Lecture on the Question of Democracy in the Arab World

Politics Professor at Princeton University and Director of the Mamdouha S. Bobst Center for Peace and Justice Amaney Jamal lectured on March 16, 2016 on the question of democracy promotion in the Arab states within the hierarchy in the international system, the Arab dependency on the U.S., and the U.S.’s geostrategic interests.

Organized by the Faculty of Law and Public Administration, the Political Science Department and Abu Lughud Institute for International Studies, Jamal’s lecture reviewed the main pointsof her book “Of Empires and Citizens.”

The book examined the political systems in Jordan, Kuwait, Morocco, Palestine, and Saudi Arabia to explore how Arab citizens decide to back existing regimes, regime transitions, democratization projects, and how the global position of Arab states shapes people's attitudes toward their governments.

Jamal questioned bottom-up approaches to democratization, which assume that states are autonomous units in the world order and are completely reliant on the U.S..

The study concluded that in Arab states that are completely dependent on the US for both security and economic needs, only pro-American- democracy will be permitted to influence their governments.

“The U.S. benefits economically and strategically from the dependency relationships it has inherited and created in the Middle East,” she explained. “Therefore, the U.S. strives to maintain a status quo rather than supporting regime change if the relationship with the country serves its interests.”

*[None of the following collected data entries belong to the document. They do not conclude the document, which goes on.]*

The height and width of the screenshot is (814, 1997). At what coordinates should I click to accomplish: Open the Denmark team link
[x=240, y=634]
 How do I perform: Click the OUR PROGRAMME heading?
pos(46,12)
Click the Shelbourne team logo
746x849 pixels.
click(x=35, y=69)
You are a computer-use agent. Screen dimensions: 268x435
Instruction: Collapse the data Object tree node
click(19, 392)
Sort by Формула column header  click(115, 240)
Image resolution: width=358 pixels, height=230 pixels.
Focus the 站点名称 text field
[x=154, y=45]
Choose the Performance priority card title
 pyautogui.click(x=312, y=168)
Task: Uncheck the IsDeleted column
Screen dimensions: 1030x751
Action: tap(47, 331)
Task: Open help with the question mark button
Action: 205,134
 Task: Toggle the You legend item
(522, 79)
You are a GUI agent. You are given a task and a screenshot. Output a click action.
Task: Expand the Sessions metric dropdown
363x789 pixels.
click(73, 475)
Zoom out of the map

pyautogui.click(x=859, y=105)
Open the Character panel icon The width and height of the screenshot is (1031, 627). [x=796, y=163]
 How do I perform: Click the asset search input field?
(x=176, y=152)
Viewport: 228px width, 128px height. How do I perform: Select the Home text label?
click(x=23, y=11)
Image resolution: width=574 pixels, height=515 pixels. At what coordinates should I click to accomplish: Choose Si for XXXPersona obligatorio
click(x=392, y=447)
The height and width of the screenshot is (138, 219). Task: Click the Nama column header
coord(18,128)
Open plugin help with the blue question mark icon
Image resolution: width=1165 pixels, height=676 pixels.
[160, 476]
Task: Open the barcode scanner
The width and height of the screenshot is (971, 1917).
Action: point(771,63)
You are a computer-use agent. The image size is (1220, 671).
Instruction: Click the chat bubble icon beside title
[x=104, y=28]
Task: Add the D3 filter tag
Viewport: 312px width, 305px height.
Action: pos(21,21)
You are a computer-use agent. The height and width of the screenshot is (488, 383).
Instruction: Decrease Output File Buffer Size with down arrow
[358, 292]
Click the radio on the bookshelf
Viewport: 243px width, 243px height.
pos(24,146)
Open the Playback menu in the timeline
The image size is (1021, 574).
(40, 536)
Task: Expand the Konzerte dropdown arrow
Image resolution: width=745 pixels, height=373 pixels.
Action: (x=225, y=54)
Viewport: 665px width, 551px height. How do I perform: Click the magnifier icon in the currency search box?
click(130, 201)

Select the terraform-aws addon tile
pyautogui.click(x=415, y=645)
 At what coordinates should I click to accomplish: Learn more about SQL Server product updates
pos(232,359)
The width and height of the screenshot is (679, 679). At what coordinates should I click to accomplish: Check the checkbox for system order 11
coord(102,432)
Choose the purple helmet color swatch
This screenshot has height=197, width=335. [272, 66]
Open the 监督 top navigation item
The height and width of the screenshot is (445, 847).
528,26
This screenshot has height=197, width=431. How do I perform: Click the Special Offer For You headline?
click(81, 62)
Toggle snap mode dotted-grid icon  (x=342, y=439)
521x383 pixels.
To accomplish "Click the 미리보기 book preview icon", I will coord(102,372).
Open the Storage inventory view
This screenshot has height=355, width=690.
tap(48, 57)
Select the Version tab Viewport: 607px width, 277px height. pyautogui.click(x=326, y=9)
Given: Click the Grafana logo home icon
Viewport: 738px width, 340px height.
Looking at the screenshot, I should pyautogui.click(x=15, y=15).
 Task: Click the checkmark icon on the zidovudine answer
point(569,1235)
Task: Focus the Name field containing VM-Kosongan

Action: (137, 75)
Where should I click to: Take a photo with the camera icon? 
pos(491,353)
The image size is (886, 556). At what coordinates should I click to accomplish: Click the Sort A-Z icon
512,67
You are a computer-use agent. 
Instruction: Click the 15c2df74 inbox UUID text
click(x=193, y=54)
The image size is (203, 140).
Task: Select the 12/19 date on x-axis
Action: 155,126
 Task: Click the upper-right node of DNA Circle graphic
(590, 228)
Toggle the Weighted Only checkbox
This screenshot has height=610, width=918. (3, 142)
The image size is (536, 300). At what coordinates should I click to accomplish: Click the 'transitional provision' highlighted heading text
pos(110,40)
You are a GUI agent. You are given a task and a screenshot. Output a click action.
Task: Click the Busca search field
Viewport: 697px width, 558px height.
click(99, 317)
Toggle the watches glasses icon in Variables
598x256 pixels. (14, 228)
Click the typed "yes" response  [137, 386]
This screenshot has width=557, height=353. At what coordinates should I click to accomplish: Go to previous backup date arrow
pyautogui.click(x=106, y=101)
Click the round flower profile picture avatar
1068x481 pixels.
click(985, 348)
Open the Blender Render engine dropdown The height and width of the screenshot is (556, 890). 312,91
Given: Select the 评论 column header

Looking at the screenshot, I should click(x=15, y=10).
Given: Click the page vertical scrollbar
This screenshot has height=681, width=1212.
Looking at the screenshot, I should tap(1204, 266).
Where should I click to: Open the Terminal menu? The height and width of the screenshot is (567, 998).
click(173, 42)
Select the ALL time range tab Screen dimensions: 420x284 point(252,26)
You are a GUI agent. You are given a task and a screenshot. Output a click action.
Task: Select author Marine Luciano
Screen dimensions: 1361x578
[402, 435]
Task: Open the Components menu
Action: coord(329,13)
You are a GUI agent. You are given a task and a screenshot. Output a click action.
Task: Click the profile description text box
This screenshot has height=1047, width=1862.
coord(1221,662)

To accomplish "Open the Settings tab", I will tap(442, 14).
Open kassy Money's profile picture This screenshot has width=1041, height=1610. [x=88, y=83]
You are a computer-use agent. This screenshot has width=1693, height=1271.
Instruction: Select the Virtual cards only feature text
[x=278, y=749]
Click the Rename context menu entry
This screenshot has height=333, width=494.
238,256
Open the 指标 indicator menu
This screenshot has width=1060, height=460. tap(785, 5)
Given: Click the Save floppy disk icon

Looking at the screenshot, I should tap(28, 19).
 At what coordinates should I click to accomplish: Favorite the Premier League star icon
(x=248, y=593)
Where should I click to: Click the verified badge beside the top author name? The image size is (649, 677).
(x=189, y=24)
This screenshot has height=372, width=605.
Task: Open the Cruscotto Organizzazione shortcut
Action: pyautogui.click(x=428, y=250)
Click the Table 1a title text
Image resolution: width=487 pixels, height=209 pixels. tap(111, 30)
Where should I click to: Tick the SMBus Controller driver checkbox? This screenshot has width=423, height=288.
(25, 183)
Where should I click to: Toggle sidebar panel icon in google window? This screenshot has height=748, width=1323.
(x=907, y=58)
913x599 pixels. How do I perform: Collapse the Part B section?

Amaney A. Jamal is the Edwards S. Sanford Professor of Politics at Princeton University and director of the Mamdouha S. Bobst Center for Peace and Justice. Jamal also directs the Workshop on Arab Political Development. She currently is president of the Association of Middle East Women’s Studies (AMEWS). Her interests include the study of Muslim and Arab Americans and the pathways that structure their patterns of civic engagement in the U.S., and democratization and the politics of civic engagement in the Arab world.